If main_class is set explicitly on the JavaCoordinator instance (via [sdk] coordinators kwargs), the scan uses it as a filter; otherwise the first JAR with a Main-Class attribute wins. Either way, Airflow-Supervisor-Schema-Version must be present in at least one JAR in jars_root or startup fails.


Key files to know

FilePurpose
java-sdk/sdk/.../Client.ktPublic API (Variables, Connections, XCom)
java-sdk/sdk/.../execution/Client.ktSupervisor wire calls
java-sdk/sdk/.../execution/Comm.kt4-byte-prefix MessagePack framing
java-sdk/sdk/.../Server.ktEntry-point; drives the execution loop
java-sdk/processor/.../BuilderProcessor.ktKapt annotation processor
java-sdk/plugin/.../AirflowSdkPlugin.ktGradle bundle plugin
task-sdk/.../coordinators/java/coordinator.pyPython side — spawns the JVM
task-sdk/.../schema/schema.jsonWire protocol definition (both sides)

Running tests

Always use ./gradlew from inside java-sdk/; never run Gradle via apt's gradle.
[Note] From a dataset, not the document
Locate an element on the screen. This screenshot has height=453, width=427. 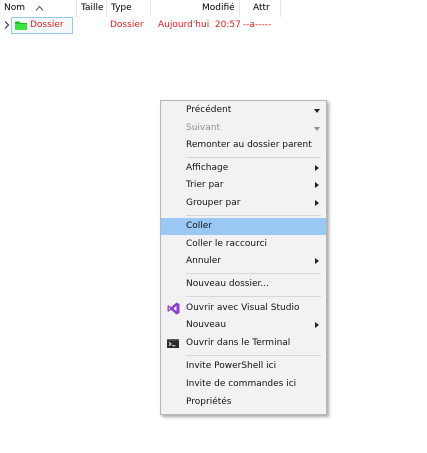
file-attr: --a----- is located at coordinates (258, 25).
See java-sdk/README.md#testing for the full list of Gradle commands.

For the Python coordinator, use Breeze (never pytest directly on the host):

bash
breeze testing task-sdk-tests -- task_sdk/coordinators/java

End-to-end test suite:

bash
E2E_TEST_MODE=java_sdk uv run --project airflow-e2e-tests pytest \
    tests/airflow_e2e_tests/java_sdk_tests/ -xvs

Updating the Python coordinator

coordinator.py extends SubprocessCoordinator. The only method subclasses must implement is _build_execute_task_command, which returns (argv, schema_version). Look at the existing implementation for how jars_root, java_executable, jvm_args, and main_class are assembled into the command. Do not reach into the JVM process from Python beyond what this method provides.


Upgrading Supervisor Schema client

When upgrading to a newer Supervisor Schema version:

  • Regenerate models with ./gradlew generateJsonSchema2Pojo
  • Modify execution/Client.kt to handle changes

The java-sdk/README.md#contributing section walks through the full "adding a new Client method" sequence step by step.